There is no eyewitness to the murders. The principal evidence against the appellant consists of the first information report, which contains a full confession of guilt by the appellant. If this report is excluded, the other evidence on the record is insufficient to convict the appellant. The principal question in the appeal is whether the statement or any portion of it is admissible in evidence.
The first information report reads as follows:
“My name is Aghnu Nagesia. (1) My father’s name is Lodhi Nagesia. I am a resident of Lotwa, Tola Jamtoli, Thana Palkot, District Ranchi. Today, Sunday, date not known, at about 3 p.m. I having come to the P.S. make statement before you the S.I. of Police (2) that on account of my Barima (aunt) Mussammat having given away her property to her daughter and son-in-law quarrels and troubles have been occurring among us. My Barima has no son and she is a widow. Hence on her death we shall be owners of her lands and properties and daughter and son-in-law of Barima shall have no right to them. She lives separate from us, and lives in her house with her daughter and son-in-law and I live with my brother separately in my house. Our lands are separate from the time of our father.
(3) Today in the morning at about 7-8 a.m. I had gone with a tangi to Duni Jharan Pahar to cut shrubs for fencing. I found Somra sitting alone there who was grazing cattle there. (4) Seeing him I got enraged and dealt him a tangi blow on the filli (calf) of right leg, whereby he toppled down on the ground. Thereupon I dealt him several Chheo (blows) on the head and the face, with the result that he became speechless and died. At that time there was none near about on that Pahar. (5) Thereafter I came to the Kesari Garu field where Somra’s wife Chamin was weeding out grass in the field. (6) I struck her also all of a sudden on the head with the said tangi whereby she dropped down on the ground and died then and there. (7) Thereafter I dragged her to an adjoining field and laid her in a ditch to the north of it and covered her body with Gongu (Pala ke Chhata) so that people might not see her. There was no person then at that place also.
(8) Thereafter I armed with that tangi went to the house of my Barima to kill her. When I reached there, I found that she was sitting near the hearth which was burning. (9) Reaching there all of a sudden I began to strike her on the head with tangi whereupon she dropped down dead at that very place. (10) Near her was Somra’s son aged about 3-4 years. (11) I also struck him with the tangi. He also fell down and died. (12) I finished the line of my Barima so that no one could take share in her properties. (13) I hid the tangi in the jhari of my Barima’s house.

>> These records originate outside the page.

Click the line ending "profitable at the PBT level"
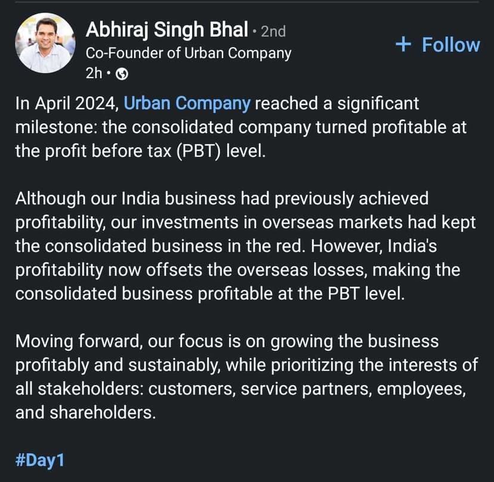494x482 pixels. coord(209,294)
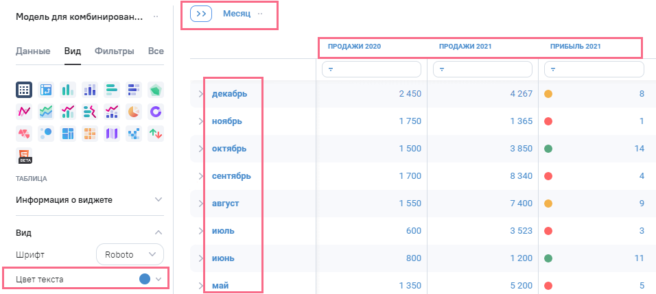This screenshot has height=294, width=656.
Task: Click the double-arrow expand button
Action: point(201,14)
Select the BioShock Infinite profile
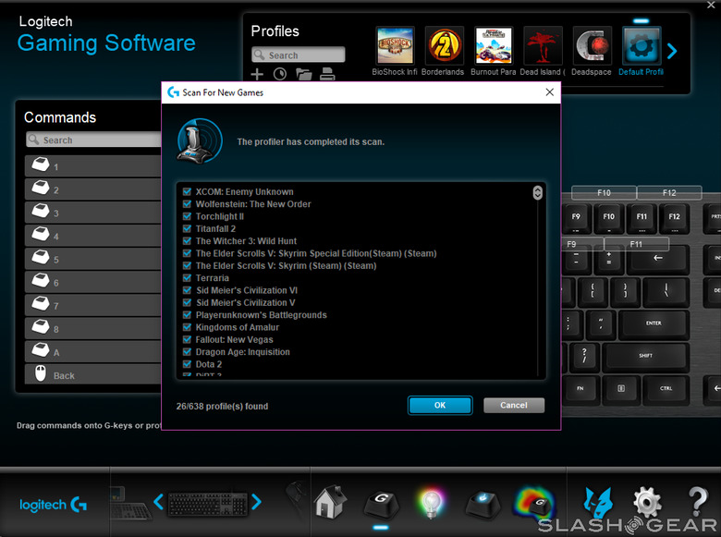 (x=395, y=46)
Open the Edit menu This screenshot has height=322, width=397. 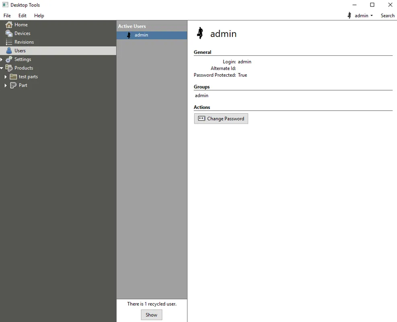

(14) Later on I narrated the occurrence to my chacha (father’s brother) Lerha that I killed the aforesaid four persons with tangi. After sometime (15) I started for the P.S. to lodge information and reaching the P.S. I make this statement before you. (16) My Barima had all along been quarrelling like a Murukh (foolish woman) and being vexed, I did so. (17) All the dead bodies and the tangi would be lying in those places. I can point them out. (18) This is my statement. I got it read over to me and finding it correct, I affixed my left thumb-impression.”
We have divided the statement into 18 parts. Parts 1, 15 and 18 show that the appellant went to the police station to make the report. Parts 2 and 16 show his motive for the murders. Parts 3, 5, 8 and 10 disclose the movements and opportunities of the appellant before the murders. Part 8 also discloses his intention. Parts 4, 6, 9 and 11 disclose that the appellant killed the four persons. Part 12 disclose the killing and the motive. Parts 7, 13 and 17 disclose concealment of a dead body and a tangi and his ability to point out places where the dead bodies and the tangi were lying. Part 14 discloses the previous confession by the appellant. Broadly speaking, the High Court admitted in evidence parts 1, 2, 3, 5, 7, 8, 10, 13, 15, 16, 17 and 18.
On behalf of the appellant, it is contended that the entire statement is a confession made to a police officer and is not provable against the appellant, having regard to Section 25 of the Indian Evidence Act, 1872. On behalf of the respondent, it is contended that Section 25 protects only those portions of the statement which disclose the killings by the appellant and the rest of the statement is not protected by Section 25.
Section 25 of the Evidence Act is one of the provisions of law dealing with confessions made by an accused. The law relating to confessions is to be found generally in Sections 24 to 30 of the Evidence Act and Sections 162 and 164 of the Code of Criminal Procedure, 1898. Sections 17 to 31 of the Evidence Act are to be found under the heading “Admissions”. Confession is a species of admission, and is dealt with in Sections 24 to 30. A confession or an admission is evidence against the maker of it, unless its admissibility is excluded by some provision of law.
Section 24 excludes confessions caused by certain inducements, threats and promises. Section 25 provides: “No confession made to a police officer, shall be proved as against a person accused of an offence.” The terms of Section 25 are imperative. A confession made to a police officer under any circumstances is not admissible in evidence against the accused. It covers a confession made when he was free and not in police custody, as also a confession made before any investigation has begun. The expression “accused of any offence” covers a person accused of an offence at the trial whether or not he was accused of the offence when he made the confession. Section 26 prohibits proof against any person of a confession made by him in the custody of a police officer, unless it is made in the immediate presence of a Magistrate. The partial ban imposed by Section 26 relates to a confession made to a person other than a police officer. Section 26 does not qualify the absolute ban imposed by Section 25 on a confession made to a police officer.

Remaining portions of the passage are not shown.